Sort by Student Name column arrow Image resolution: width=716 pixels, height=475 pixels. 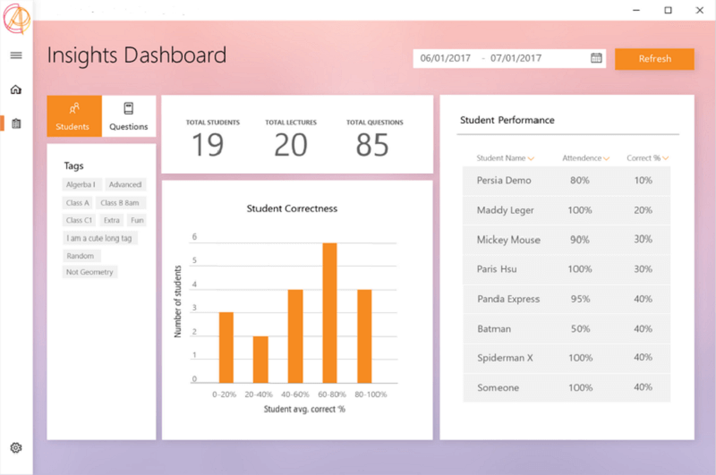pyautogui.click(x=532, y=158)
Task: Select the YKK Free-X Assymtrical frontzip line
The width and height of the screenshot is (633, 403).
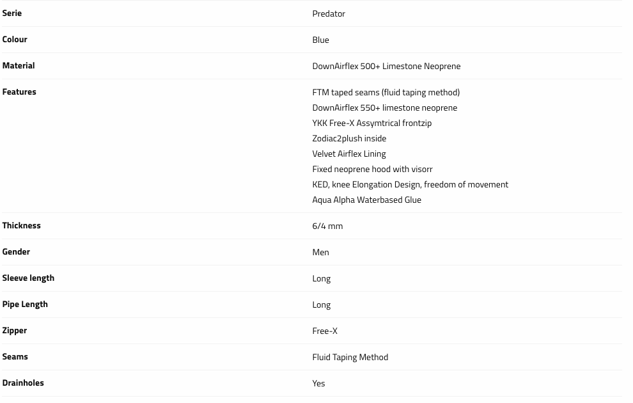Action: [371, 123]
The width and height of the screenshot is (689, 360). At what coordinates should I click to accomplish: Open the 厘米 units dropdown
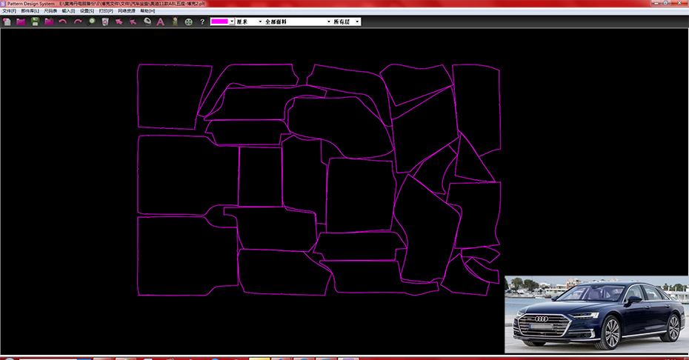click(x=260, y=21)
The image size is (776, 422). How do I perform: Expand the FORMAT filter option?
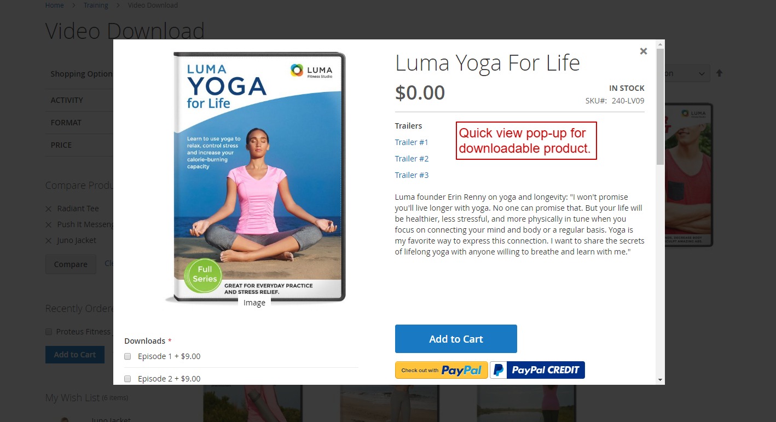pos(66,123)
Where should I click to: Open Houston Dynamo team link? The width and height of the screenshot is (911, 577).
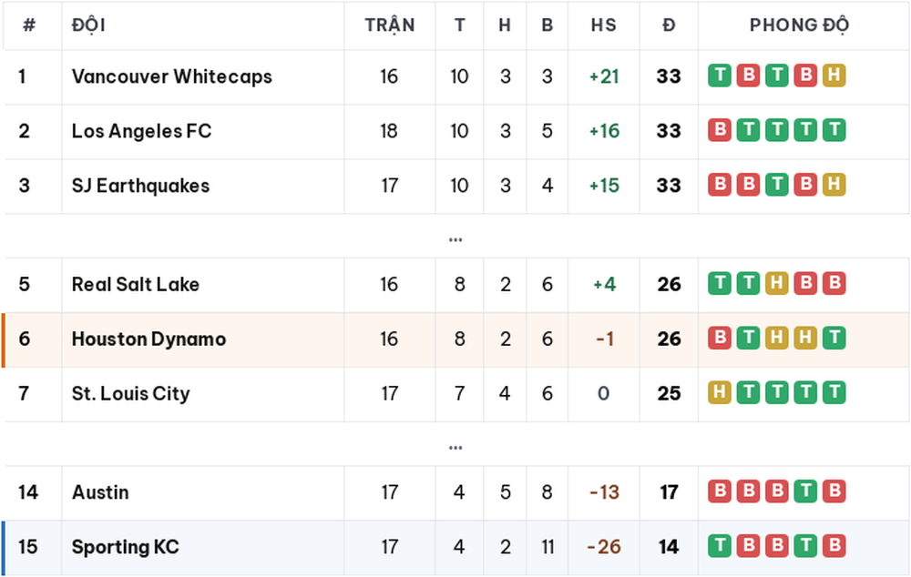click(148, 339)
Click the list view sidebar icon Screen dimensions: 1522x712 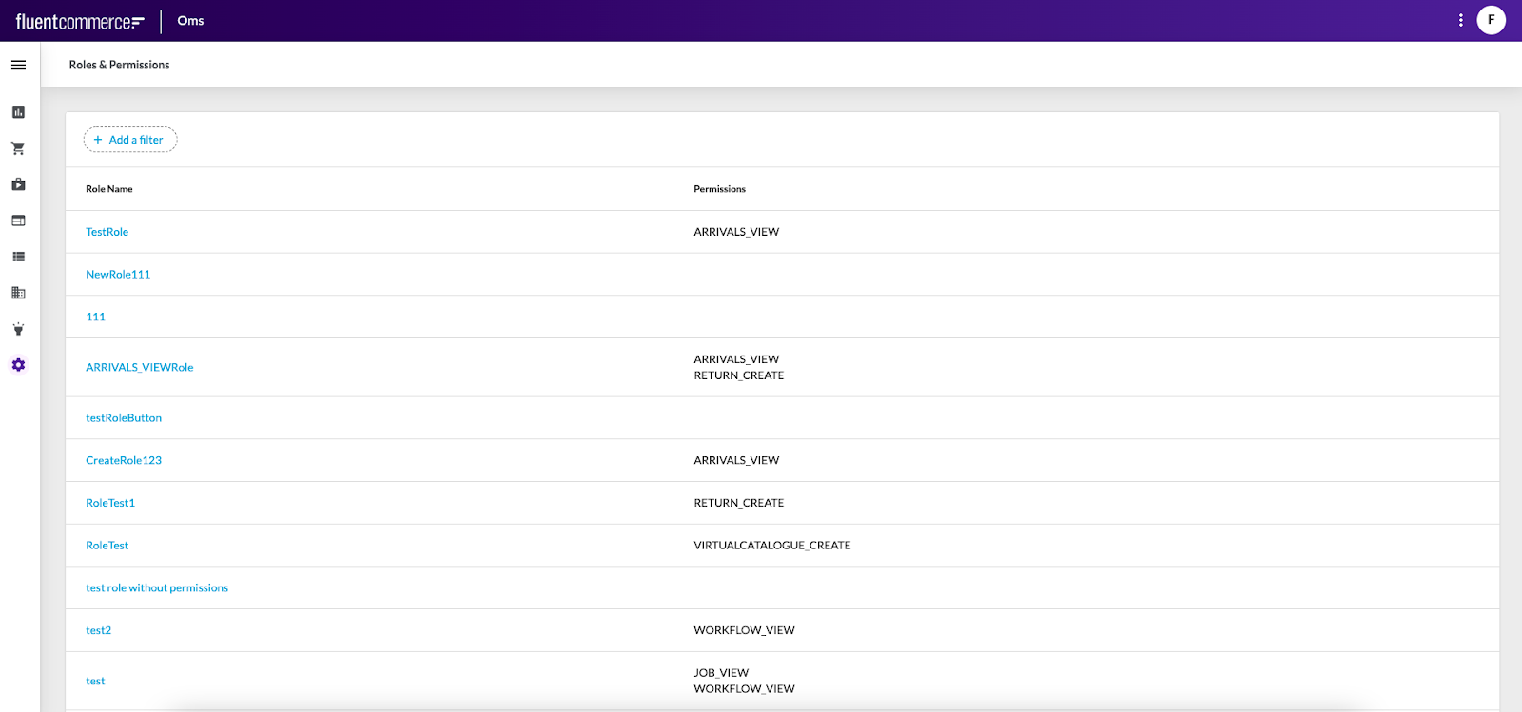click(x=18, y=257)
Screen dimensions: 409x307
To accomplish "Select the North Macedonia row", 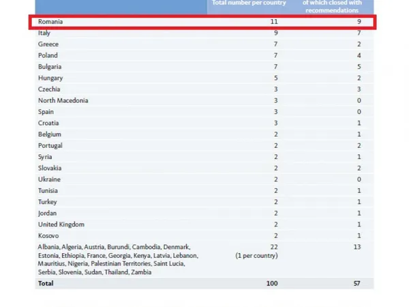I will (x=63, y=100).
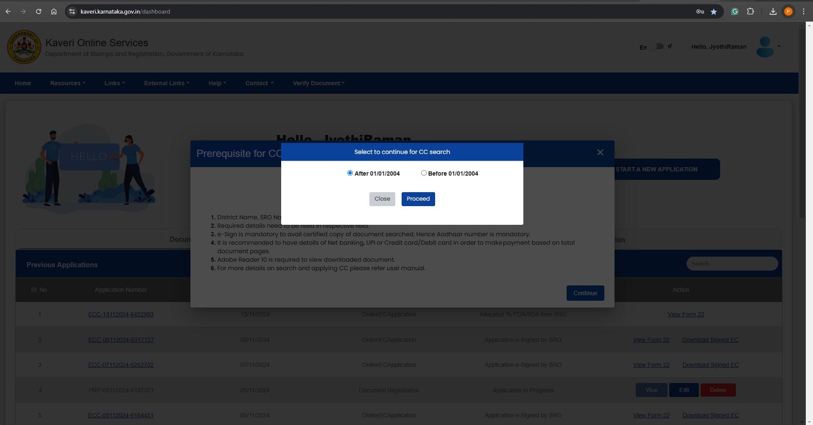Click the Proceed button
The height and width of the screenshot is (425, 813).
[418, 199]
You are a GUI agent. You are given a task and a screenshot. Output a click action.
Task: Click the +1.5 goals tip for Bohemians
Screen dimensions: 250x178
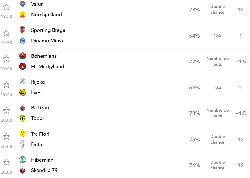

********

> What you will do
Exactly as written, restate the lines from the one that contains "You are a GUI" through the final line of the data, both ends included, but leave out the pictures.

> Response area
You are a GUI agent. You are given a task and a screenshot. Output a click action.
Task: Click the +1.5 goals tip for Bohemians
Screen dimensions: 250x178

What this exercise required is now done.